=== Given data ===

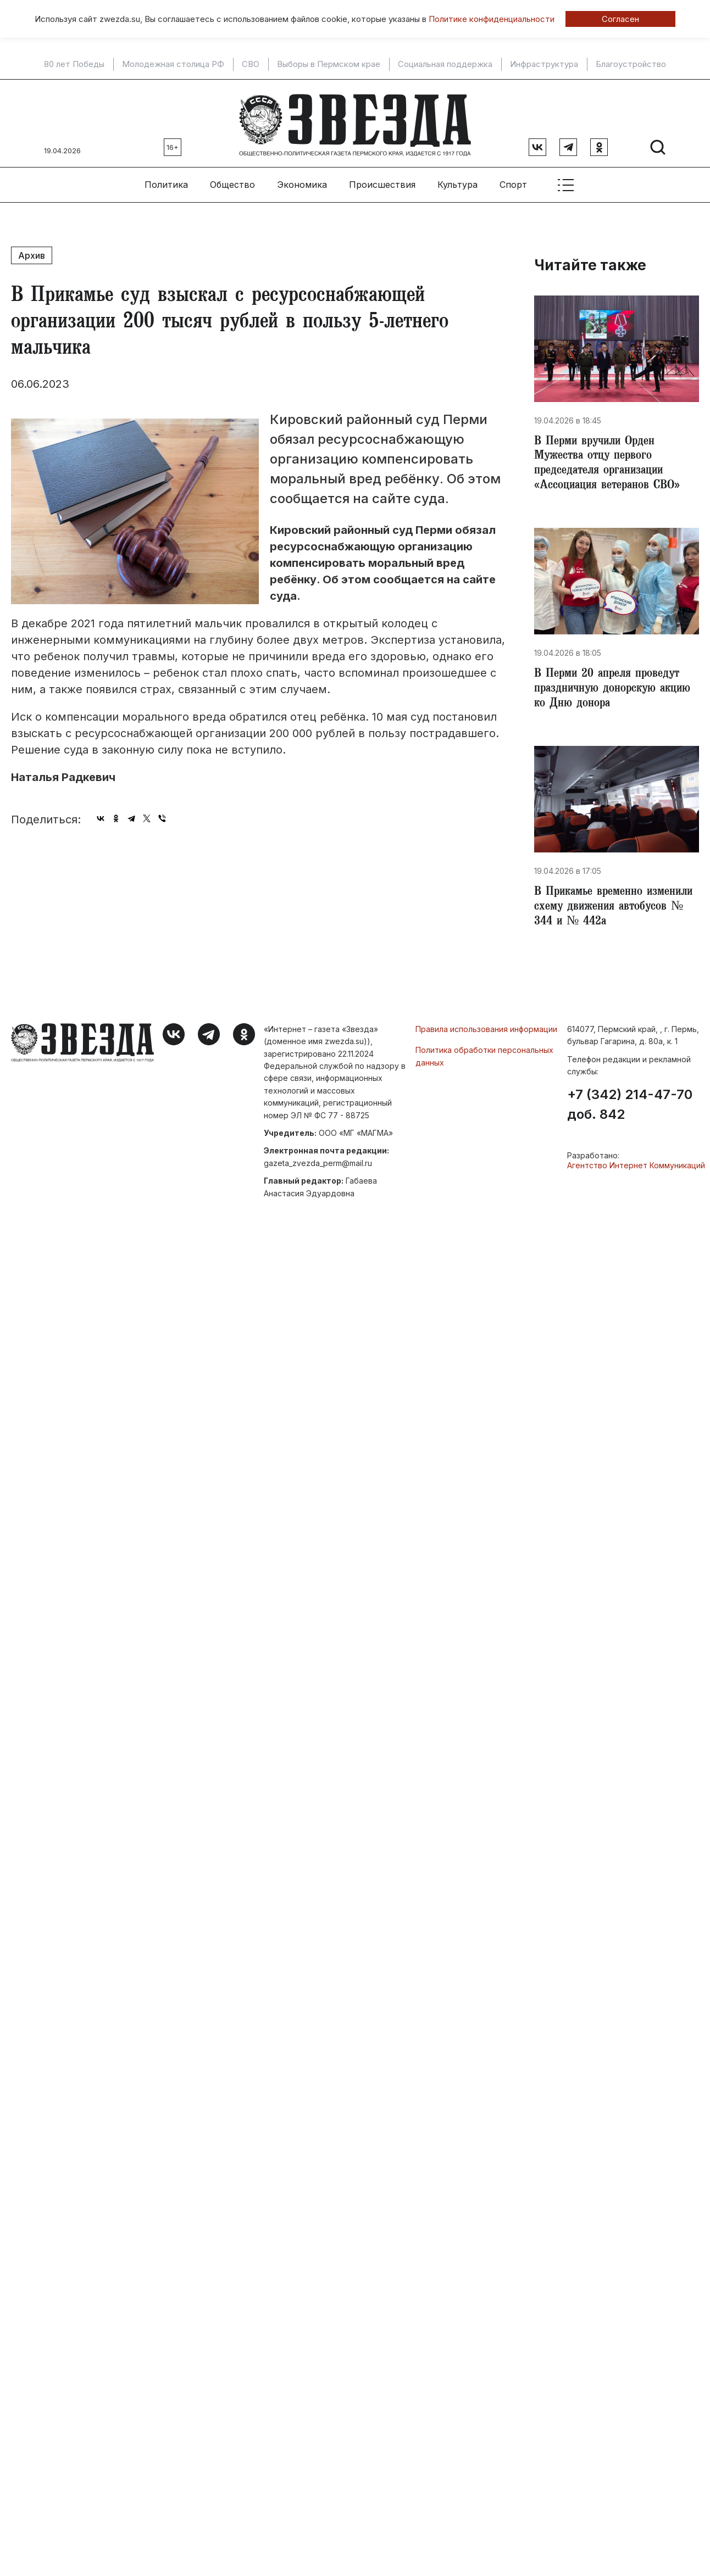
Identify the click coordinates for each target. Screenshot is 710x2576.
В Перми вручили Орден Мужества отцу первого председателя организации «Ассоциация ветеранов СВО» (611, 462)
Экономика (302, 181)
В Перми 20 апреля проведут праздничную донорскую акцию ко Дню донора (610, 690)
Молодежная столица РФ (173, 64)
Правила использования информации (486, 1031)
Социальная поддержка (445, 64)
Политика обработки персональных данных (484, 1058)
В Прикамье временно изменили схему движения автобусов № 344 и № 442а (609, 909)
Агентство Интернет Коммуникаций (636, 1168)
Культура (457, 181)
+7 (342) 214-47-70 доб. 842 (629, 1108)
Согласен (620, 19)
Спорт (513, 181)
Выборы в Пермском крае (328, 64)
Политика (166, 181)
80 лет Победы (74, 64)
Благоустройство (631, 64)
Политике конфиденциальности (491, 19)
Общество (232, 181)
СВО (250, 64)
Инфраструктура (544, 64)
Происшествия (382, 181)
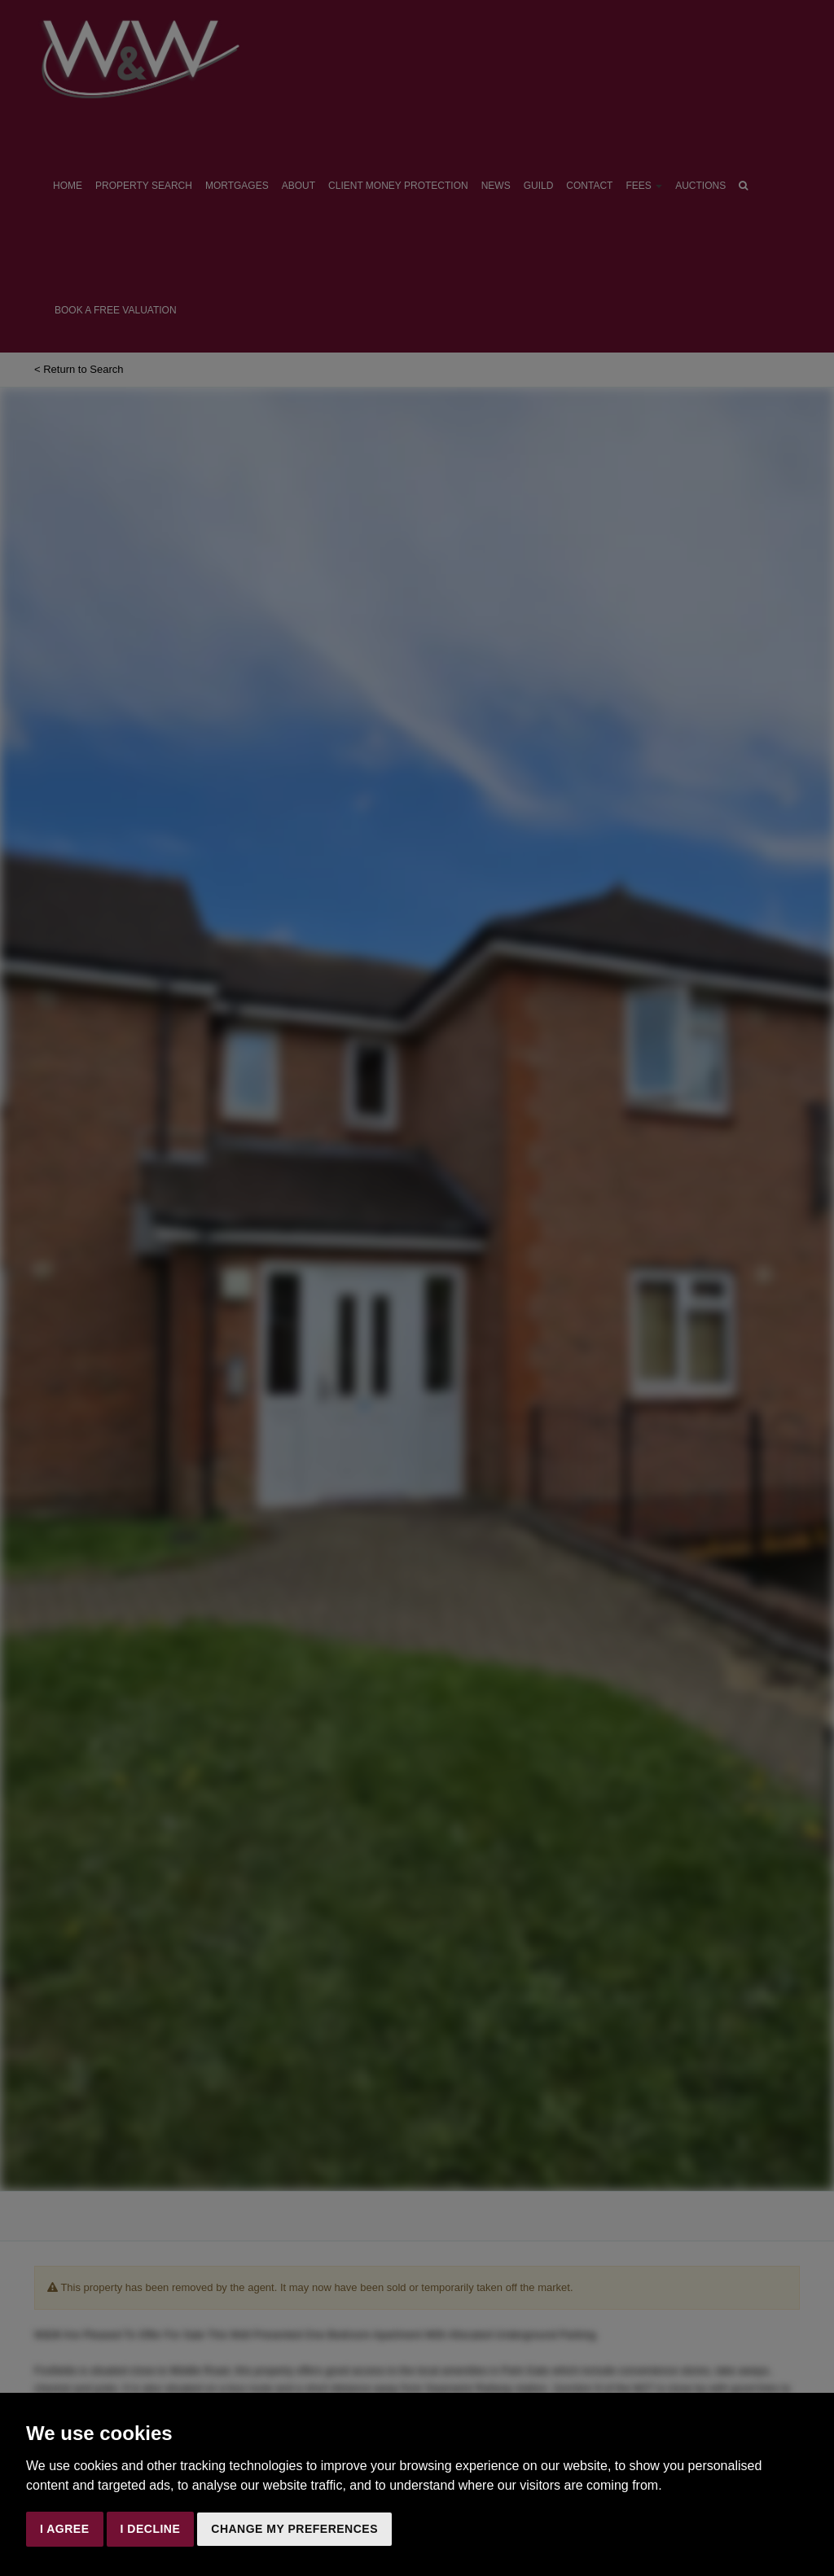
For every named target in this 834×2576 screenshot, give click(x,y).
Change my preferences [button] (294, 2528)
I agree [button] (65, 2528)
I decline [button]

===

## Work to be completed
Render the stretch of the material from the line containing "Выборы в Пермском крае (328, 64)" through the line containing "Происшествия (382, 181)" as a numbered list, leaving out blank lines.

## Complete response
1. Выборы в Пермском крае (328, 64)
2. Политика (166, 181)
3. 80 лет Победы (74, 64)
4. Благоустройство (631, 64)
5. Политике конфиденциальности (491, 19)
6. Общество (232, 181)
7. СВО (250, 64)
8. Инфраструктура (544, 64)
9. Происшествия (382, 181)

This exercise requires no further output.